■ Petunjuk 1:
Sajikan sebagai tabel Markdown baris-baris daftar di bawah, mulai dari baris yang memuat "The width and" dan berakhir pada baris yang memuat "click(293, 178)", dengan kolom No untuk nomor urut dan kolom Baris untuk isi baris. Lewati baris yang kosong.

■ Dokumen:
^^^^
Mohon tunggu...
M. Syaprin Zahidi
M. Syaprin Zahidi Mohon Tunggu... Dosen - Akademisi

Fokus tulisan saya pada aspek Diplomasi, Politik Luar Negeri, Pasifik Selatan dan Hukum Internasional

Selanjutnya

Tutup

Politik

UNCLOS Sebagai Instrumen Kedaulatan Indonesia di Laut China Selatan

29 Maret 2024   10:14 Diperbarui: 29 Maret 2024   10:21 87
+
Laporkan Konten
Laporkan Akun
Kompasiana adalah platform blog. Konten ini menjadi tanggung jawab bloger dan tidak mewakili pandangan redaksi Kompas.
Lihat foto
Politik. Sumber ilustrasi: FREEPIK/Freepik

Konflik di laut China Selatan telah lama menjadi perhatian penting negara-negara di dunia karena klaim China terhadap laut China Selatan melalui konsepsi Nine Dash Line yaitu sembilan titik imaginer yang menjadi dasar bagi China dengan dasar historis, untuk mengklaim wilayah di laut China Selatan tersebut. Dalam konteks regional di Asia Tenggara saja tercatat ada empat negara yang bersengketa langsung dengan China karena klaim tersebut diantaranya adalah Vietnam, Filipina, Malaysia dan Brunei Darussalam. Sengketa dengan Vietnam terkait dengan sejumlah pulau dan terumbu karang di Kepulauan Paracel dan Kepulauan Spratly. Dengan Filipina bahkan lebih pelik lagi, Filipina mengklaim China telah merebut Scarborough Shoal dan membawa masalah ini ke arbitrase permanen di Den Haag. Lain lagi sengketanya dengan Malaysia, Malaysia mengklaim sebagian Laut China Selatan yang mencakup setidaknya 12 fitur di rangkaian Kepulauan Spratly sebagai bagian dari wilayahnya telah dicaplok China. Terakhir dengan Brunei Darussalam yang mengklaim terumbu karang Louisa Reef yang berada di landas kontinennya juga dicaplok oleh China.

               Bagaimana dengan Indonesia? Indonesia sebagaimana dasar politik luar negerinya yang bebas aktif, selalu menghindari konflik terbuka namun bukan berarti tidak siap untuk berkonfrontasi secara militer ketika memang diperlukan, mencoba untuk mencari jalan sebagai "peace broker" dalam masalah ini. Maka, menghadapi China yang memang dari awal sudah melakukan klaim sepihak yang jelas-jelas bertentangan dengan hukum laut internasional dalam hal ini yaitu UNCLOS (United Nations Convention on the Law of the Sea) satu-satunya cara adalah mengajak pemerintah China untuk berdialog melalui pendekatan UNCLOS karena mengingat China juga merupakan state party dalam convention ini.
^^^^
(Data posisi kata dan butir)
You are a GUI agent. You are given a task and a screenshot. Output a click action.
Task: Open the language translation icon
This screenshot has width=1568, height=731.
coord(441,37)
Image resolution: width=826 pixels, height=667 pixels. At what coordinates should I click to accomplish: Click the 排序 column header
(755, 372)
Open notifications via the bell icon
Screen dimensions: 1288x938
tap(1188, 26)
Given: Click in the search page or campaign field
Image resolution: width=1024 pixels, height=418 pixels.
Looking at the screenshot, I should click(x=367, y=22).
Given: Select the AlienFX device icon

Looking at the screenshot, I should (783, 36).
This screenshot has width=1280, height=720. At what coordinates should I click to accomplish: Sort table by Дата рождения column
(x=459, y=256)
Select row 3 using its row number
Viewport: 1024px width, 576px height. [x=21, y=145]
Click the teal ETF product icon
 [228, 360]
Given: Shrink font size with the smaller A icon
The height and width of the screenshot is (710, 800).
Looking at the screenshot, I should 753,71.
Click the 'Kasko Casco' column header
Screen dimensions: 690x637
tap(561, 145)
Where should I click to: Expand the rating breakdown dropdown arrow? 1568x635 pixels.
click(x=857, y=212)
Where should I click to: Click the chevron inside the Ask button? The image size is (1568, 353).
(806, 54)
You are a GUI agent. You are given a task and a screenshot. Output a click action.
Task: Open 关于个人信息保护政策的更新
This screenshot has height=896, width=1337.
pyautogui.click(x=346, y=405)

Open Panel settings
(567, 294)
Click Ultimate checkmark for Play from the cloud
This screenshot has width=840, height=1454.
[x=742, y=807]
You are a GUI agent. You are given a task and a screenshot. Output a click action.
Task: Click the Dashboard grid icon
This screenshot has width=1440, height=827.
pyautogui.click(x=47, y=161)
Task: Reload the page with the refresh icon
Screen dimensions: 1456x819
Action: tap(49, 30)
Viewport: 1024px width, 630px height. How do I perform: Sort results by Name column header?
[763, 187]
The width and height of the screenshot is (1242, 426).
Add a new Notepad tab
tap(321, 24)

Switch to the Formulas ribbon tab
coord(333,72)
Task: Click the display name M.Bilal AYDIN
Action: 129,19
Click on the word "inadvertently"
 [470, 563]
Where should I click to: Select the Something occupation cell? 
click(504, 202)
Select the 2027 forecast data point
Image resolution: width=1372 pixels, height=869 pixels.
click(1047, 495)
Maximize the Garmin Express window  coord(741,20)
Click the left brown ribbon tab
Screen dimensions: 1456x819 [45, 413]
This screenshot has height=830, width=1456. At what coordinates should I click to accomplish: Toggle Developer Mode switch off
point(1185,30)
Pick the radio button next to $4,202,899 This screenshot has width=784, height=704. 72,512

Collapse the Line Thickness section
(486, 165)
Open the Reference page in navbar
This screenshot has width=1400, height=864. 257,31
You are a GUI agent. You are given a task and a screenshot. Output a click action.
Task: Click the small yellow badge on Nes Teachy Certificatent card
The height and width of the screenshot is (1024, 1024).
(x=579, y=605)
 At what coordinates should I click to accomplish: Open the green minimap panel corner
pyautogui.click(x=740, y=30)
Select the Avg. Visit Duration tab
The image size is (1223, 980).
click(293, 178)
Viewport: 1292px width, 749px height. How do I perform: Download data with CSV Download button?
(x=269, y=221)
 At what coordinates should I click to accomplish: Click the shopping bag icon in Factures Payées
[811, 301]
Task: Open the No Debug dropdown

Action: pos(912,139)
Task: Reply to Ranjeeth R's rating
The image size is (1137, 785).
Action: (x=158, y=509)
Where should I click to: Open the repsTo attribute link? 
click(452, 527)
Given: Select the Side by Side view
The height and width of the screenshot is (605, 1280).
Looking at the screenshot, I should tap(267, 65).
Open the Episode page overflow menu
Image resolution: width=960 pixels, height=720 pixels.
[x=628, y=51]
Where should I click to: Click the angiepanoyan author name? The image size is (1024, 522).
^^^^
■ Petunjuk 2:
Menurut artikel tentang UNCLOS di Laut China Selatan, negara Asia Tenggara mana saja yang bersengketa langsung dengan China?

■ Jawaban 1:
| No | Baris |
|---|---|
| 1 | The width and height of the screenshot is (1242, 426). |
| 2 | Add a new Notepad tab |
| 3 | tap(321, 24) |
| 4 | Switch to the Formulas ribbon tab |
| 5 | coord(333,72) |
| 6 | Task: Click the display name M.Bilal AYDIN |
| 7 | Action: 129,19 |
| 8 | Click on the word "inadvertently" |
| 9 |  [470, 563] |
| 10 | Where should I click to: Select the Something occupation cell?  |
| 11 | click(504, 202) |
| 12 | Select the 2027 forecast data point |
| 13 | Image resolution: width=1372 pixels, height=869 pixels. |
| 14 | click(1047, 495) |
| 15 | Maximize the Garmin Express window  coord(741,20) |
| 16 | Click the left brown ribbon tab |
| 17 | Screen dimensions: 1456x819 [45, 413] |
| 18 | This screenshot has height=830, width=1456. At what coordinates should I click to accomplish: Toggle Developer Mode switch off |
| 19 | point(1185,30) |
| 20 | Pick the radio button next to $4,202,899 This screenshot has width=784, height=704. 72,512 |
| 21 | Collapse the Line Thickness section |
| 22 | (486, 165) |
| 23 | Open the Reference page in navbar |
| 24 | This screenshot has width=1400, height=864. 257,31 |
| 25 | You are a GUI agent. You are given a task and a screenshot. Output a click action. |
| 26 | Task: Click the small yellow badge on Nes Teachy Certificatent card |
| 27 | The height and width of the screenshot is (1024, 1024). |
| 28 | (x=579, y=605) |
| 29 |  At what coordinates should I click to accomplish: Open the green minimap panel corner |
| 30 | pyautogui.click(x=740, y=30) |
| 31 | Select the Avg. Visit Duration tab |
| 32 | The image size is (1223, 980). |
| 33 | click(293, 178) |

■ Jawaban 2:
Vietnam, Filipina, Malaysia, dan Brunei Darussalam.